====== Input material

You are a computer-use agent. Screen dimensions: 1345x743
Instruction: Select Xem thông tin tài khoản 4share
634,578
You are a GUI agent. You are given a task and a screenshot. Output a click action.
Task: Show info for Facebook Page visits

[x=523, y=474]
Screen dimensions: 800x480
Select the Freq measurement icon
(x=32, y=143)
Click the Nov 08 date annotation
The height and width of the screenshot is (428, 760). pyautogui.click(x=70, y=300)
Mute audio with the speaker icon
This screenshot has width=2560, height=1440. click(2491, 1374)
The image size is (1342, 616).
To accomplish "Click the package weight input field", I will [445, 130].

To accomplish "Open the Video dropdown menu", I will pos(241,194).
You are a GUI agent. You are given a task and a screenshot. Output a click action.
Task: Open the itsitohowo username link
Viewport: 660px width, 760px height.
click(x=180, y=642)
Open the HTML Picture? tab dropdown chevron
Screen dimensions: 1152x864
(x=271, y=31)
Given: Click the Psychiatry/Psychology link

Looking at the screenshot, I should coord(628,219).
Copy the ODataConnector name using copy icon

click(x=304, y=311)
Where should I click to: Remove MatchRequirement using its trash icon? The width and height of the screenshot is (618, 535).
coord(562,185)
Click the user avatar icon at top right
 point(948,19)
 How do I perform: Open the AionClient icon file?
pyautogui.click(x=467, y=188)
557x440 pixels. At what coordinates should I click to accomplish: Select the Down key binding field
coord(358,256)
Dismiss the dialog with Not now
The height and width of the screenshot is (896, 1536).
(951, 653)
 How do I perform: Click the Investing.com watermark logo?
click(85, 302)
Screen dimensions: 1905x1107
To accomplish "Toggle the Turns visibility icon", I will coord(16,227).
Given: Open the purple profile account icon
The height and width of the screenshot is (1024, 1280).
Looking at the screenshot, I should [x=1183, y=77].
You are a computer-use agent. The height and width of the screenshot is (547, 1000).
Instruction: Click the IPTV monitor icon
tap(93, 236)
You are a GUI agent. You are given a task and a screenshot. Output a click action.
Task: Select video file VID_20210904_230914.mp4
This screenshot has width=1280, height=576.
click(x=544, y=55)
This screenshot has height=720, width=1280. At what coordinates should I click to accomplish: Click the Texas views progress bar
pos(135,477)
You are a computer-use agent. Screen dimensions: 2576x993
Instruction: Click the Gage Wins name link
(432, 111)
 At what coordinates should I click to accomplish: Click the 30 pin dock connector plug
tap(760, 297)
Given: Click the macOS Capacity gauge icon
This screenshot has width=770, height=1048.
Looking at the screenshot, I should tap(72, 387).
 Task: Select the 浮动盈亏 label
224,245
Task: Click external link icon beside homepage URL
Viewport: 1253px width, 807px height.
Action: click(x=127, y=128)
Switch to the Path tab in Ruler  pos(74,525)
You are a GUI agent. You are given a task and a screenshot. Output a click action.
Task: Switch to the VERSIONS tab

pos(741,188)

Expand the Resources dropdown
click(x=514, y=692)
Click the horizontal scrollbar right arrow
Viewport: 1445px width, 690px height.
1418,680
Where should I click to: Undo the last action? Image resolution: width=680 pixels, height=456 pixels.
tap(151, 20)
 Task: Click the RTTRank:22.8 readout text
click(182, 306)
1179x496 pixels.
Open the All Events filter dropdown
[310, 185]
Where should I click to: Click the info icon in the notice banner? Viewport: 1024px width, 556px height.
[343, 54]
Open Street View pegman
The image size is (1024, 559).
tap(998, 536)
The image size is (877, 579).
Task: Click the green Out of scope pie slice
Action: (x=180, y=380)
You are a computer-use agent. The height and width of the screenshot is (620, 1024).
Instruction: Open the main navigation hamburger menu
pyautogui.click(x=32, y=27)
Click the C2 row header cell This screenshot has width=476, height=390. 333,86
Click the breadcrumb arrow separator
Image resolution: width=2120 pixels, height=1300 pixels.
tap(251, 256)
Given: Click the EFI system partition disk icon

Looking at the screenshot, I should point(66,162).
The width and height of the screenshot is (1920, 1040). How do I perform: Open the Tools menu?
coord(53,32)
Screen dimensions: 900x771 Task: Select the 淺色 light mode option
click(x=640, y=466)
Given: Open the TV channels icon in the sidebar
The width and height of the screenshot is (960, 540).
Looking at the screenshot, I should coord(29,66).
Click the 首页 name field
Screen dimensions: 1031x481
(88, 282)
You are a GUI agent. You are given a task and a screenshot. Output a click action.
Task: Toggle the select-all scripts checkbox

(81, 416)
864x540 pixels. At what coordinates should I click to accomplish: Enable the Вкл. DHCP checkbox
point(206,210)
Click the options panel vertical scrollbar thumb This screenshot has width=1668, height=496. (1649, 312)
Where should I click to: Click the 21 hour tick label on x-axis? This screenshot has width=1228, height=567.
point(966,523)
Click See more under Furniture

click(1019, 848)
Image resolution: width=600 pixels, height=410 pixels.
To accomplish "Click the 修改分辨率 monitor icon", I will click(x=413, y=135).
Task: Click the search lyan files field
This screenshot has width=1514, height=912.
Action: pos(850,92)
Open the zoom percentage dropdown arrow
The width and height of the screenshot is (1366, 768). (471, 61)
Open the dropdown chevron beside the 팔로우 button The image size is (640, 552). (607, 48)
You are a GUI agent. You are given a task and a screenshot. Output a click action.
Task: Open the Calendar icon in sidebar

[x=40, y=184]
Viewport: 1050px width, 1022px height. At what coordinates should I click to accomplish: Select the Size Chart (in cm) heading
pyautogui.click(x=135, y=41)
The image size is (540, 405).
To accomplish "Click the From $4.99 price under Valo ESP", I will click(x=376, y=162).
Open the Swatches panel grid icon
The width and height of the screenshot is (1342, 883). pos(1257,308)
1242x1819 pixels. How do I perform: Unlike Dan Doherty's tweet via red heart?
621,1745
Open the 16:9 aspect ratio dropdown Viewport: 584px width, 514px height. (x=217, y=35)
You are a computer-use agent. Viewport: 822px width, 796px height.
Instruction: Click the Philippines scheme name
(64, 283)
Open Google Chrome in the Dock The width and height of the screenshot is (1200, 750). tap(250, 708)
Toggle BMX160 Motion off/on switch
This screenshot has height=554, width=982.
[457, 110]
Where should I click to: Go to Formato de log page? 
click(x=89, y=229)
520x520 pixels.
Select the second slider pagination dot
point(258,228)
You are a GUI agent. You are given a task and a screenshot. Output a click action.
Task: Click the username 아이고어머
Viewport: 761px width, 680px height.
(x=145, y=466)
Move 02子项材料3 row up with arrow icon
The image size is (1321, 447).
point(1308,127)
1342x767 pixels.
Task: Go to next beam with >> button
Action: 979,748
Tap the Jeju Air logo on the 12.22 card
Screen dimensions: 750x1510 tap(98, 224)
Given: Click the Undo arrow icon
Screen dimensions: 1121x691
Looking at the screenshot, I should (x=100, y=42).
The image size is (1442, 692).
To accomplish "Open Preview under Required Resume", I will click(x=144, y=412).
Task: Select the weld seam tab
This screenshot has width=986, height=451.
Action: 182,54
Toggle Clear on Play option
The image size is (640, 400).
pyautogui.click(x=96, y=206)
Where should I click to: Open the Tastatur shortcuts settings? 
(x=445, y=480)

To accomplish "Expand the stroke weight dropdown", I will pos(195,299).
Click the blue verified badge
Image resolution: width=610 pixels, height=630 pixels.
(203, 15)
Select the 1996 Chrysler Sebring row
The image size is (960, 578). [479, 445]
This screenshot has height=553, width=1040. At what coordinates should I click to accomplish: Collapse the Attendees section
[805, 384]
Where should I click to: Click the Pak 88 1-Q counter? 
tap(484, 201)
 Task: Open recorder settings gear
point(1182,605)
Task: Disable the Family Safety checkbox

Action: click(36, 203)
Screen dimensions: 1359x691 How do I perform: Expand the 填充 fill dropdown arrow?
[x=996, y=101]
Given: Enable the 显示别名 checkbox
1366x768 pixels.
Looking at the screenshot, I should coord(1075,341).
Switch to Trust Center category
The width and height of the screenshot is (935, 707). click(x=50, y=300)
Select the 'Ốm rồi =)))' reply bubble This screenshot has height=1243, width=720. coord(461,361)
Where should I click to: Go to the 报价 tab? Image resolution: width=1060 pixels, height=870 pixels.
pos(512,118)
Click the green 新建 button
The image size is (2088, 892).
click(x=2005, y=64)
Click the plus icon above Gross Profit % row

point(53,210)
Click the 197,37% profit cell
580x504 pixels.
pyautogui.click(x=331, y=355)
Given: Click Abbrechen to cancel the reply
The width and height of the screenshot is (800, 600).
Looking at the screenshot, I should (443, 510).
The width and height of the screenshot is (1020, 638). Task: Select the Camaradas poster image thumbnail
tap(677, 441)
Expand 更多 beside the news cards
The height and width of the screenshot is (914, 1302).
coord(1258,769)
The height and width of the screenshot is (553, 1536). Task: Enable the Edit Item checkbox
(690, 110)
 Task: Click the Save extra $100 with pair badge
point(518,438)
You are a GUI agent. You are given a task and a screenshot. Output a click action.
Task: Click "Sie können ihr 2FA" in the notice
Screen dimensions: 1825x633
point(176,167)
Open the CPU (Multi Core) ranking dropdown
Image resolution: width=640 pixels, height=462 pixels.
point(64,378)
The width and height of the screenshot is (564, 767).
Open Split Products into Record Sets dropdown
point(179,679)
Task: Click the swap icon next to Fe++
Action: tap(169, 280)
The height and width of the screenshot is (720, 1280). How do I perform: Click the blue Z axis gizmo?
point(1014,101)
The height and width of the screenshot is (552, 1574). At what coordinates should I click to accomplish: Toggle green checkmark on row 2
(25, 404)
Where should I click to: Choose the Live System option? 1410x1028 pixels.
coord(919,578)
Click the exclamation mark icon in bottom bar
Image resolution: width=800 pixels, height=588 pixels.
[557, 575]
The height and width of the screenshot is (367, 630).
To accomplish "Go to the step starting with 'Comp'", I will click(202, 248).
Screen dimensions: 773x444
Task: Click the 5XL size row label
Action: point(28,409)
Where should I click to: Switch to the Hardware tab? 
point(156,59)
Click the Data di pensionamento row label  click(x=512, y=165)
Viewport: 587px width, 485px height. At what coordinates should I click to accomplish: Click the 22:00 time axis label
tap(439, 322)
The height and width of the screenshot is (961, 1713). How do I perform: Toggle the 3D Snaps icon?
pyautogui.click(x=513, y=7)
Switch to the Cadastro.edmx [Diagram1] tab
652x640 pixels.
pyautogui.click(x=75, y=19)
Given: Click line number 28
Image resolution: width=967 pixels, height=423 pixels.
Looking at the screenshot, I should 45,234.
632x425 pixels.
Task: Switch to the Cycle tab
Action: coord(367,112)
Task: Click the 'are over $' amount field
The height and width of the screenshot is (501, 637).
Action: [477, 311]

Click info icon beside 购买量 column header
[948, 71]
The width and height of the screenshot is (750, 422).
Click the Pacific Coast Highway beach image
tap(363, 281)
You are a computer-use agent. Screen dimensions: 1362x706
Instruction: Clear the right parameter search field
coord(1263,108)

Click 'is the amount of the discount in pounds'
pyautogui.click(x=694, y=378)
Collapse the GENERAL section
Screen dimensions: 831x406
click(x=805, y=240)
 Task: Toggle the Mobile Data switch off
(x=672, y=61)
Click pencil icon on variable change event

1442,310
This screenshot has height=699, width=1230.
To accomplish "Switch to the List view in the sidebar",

============

Try it:
Count the lines above that contain the word "computer". Write only the number.

Response to this exercise:
6